McManus agreed. “The way they do it means a lot, and it goes far within our community.”
The genetics attitudes project included focus groups with community leaders and community members, in-depth interviews and a pencil-and-paper survey administered to volunteers. The researchers designed the study with two separate arms: one for African immigrants and another for African-Americans, with 212 people in each arm. Professor emerita of nursing Patricia Stevens joined the team to analyze the data.
The study revealed deep concern about genetic testing among African-Americans and African immigrants. To Buseh’s surprise, those doubts were voiced even by those with advanced degrees. “The issue of trust reverberated through the transcripts,” Buseh said.
Focus group participants wondered what might happen to their genetic samples once they were collected and how genetic information might block their access to insurance. Some expressed doubts that minority communities would benefit from the research after scientists collected the data. African immigrants noted that in their culture, there’s a risk that if a person’s genetic defects become public, his or her entire family might be shunned.
“Almost every aspect of ‘what if’ was raised,” Mebrahtu said.

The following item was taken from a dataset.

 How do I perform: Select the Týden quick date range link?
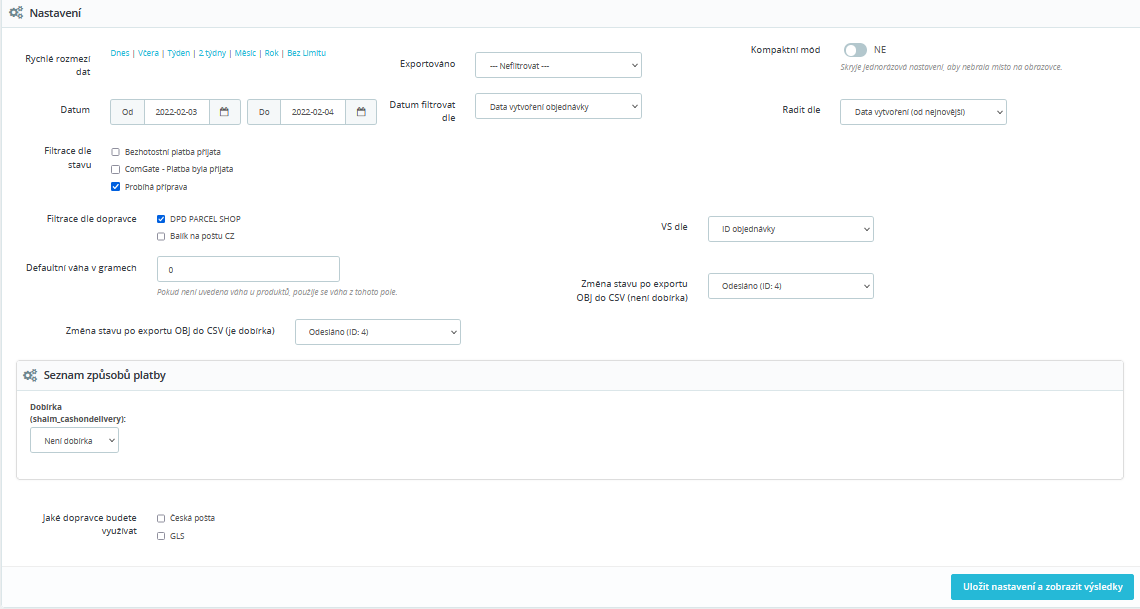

Some of the conversations touched on the story of Henrietta Lacks, subject of a 2010 bestseller. Lacks, an African-American tobacco farmer, was dying of cervical cancer in 1951 when doctors took a sample of her cells without her consent. After her death, her husband and five children, including a 1-year-old son, lived in poverty. Two companies were founded to sell copies of her cells, which led to the development of the polio vaccine among other key medical advances – and tens of millions of dollars in profit. Focus group participants expressed anger that researchers might have profited at her family’s expense.

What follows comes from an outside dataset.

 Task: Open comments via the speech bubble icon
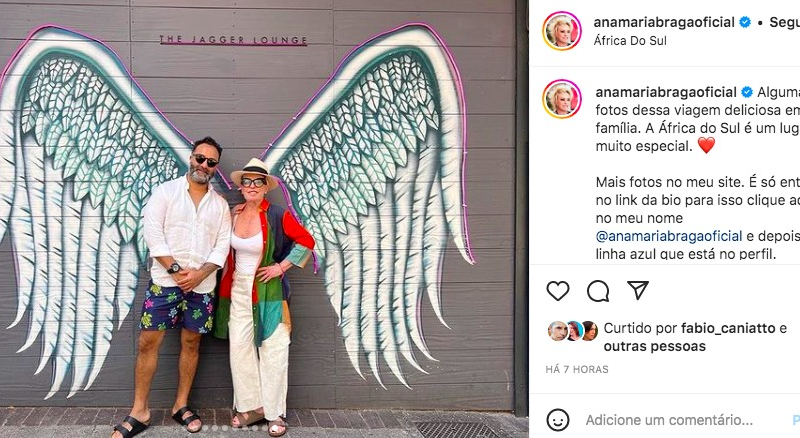click(x=597, y=291)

In another focus group, McManus shared the more-recent example of a 1990 Centers for Disease Control study of measles vaccines in infants in Los Angeles, Senegal and Haiti. Researchers failed to tell parents that their babies received an experimental vaccine and then halted the study when they noticed an increased death rate among female infants in Senegal who received a stronger dose of the vaccine.

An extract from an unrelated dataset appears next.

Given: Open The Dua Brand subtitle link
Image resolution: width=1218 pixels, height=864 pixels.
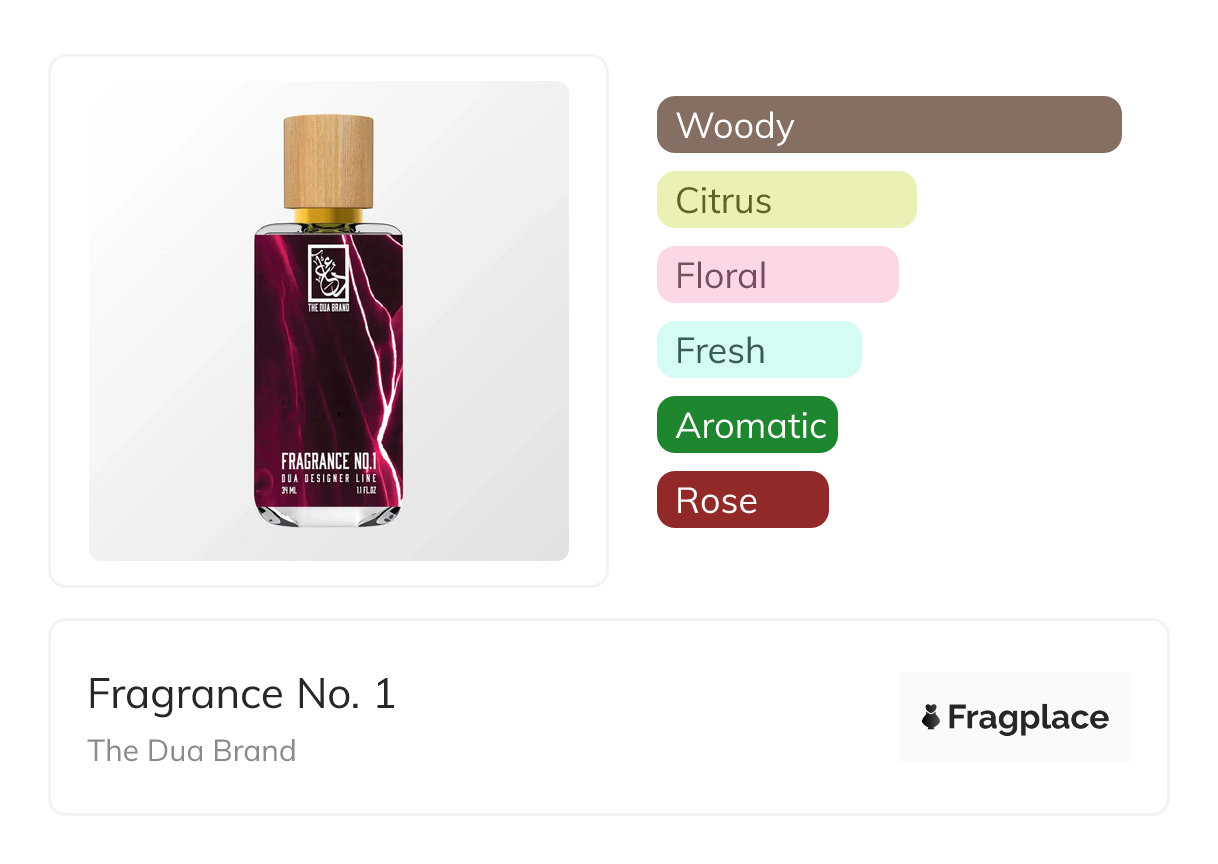Looking at the screenshot, I should (191, 751).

Buseh says the focus group conversations and other findings underscored for him the importance of scientists being open about the motives and possible effects of their research.
“How can we better educate and engage our health care professionals to have these conversations with patients?” Underwood asked. “How can we help patients better understand how genetics and genomics does indeed impact their health and well-being, and the well-being of the next generation?”
She added that many of the people they surveyed wanted to learn more about genetics research, and some said they would consider donating DNA samples for research. “Many were very interested but had never been asked,” Underwood said.
Buseh noted that any conversations about gene therapies must cover their potential limits. “We can’t overpromise that once we get your DNA, we can analyze it and figure out what’s happening to you now and will happen to you in the future, and you will be fine,” he said.
Buseh hopes to host a genetics summer camp for ethnic minority teens, teaching them about the process of taking a detailed family health history. He wrote an opinion piece in The Scientist, calling for researchers to venture into diverse communities and hold “genetics cafes,” in which they sit down with ethnic minorities to describe their work and answer questions.
Finally, he and Underwood are working with Mebrahtu and McManus to expand the study, with the hopes of getting more medical researchers to examine wider health care disparities affecting black Americans and African immigrants.
“We want to create opportunities for bench scientists and community members to meet in the community,” Buseh said. “Building trust starts when the affected people can say that the scientists came to them instead of scientists asking people to leave their community and step into a lab or clinical setting.”